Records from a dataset
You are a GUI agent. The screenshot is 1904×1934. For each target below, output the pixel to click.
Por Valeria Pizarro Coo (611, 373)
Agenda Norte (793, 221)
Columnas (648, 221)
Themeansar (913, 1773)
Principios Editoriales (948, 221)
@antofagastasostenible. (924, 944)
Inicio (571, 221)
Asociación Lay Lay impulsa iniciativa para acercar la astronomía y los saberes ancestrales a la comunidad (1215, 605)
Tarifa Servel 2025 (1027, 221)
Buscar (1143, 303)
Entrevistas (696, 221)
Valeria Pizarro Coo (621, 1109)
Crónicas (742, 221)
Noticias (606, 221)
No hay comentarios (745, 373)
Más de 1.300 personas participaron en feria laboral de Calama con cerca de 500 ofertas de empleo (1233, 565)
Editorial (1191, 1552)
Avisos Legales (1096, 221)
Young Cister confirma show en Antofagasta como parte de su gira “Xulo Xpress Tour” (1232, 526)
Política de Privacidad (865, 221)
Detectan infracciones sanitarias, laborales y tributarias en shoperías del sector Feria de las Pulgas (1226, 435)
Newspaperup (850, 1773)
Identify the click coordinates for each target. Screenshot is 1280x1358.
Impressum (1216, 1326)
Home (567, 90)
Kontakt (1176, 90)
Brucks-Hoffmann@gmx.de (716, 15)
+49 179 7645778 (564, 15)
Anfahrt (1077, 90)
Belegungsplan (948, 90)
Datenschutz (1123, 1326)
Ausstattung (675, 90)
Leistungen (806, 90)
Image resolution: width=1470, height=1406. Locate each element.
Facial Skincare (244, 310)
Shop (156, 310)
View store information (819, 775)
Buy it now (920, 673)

## TASK PROMPT
The answer is to be the lines from the one holding "Belegungsplan (948, 90)" through the end of the data above, transcribed character for character, both ends included.

## RESULT FOR THIS TASK
Belegungsplan (948, 90)
Datenschutz (1123, 1326)
Ausstattung (675, 90)
Leistungen (806, 90)
Image resolution: width=1470, height=1406. Locate each element.
Facial Skincare (244, 310)
Shop (156, 310)
View store information (819, 775)
Buy it now (920, 673)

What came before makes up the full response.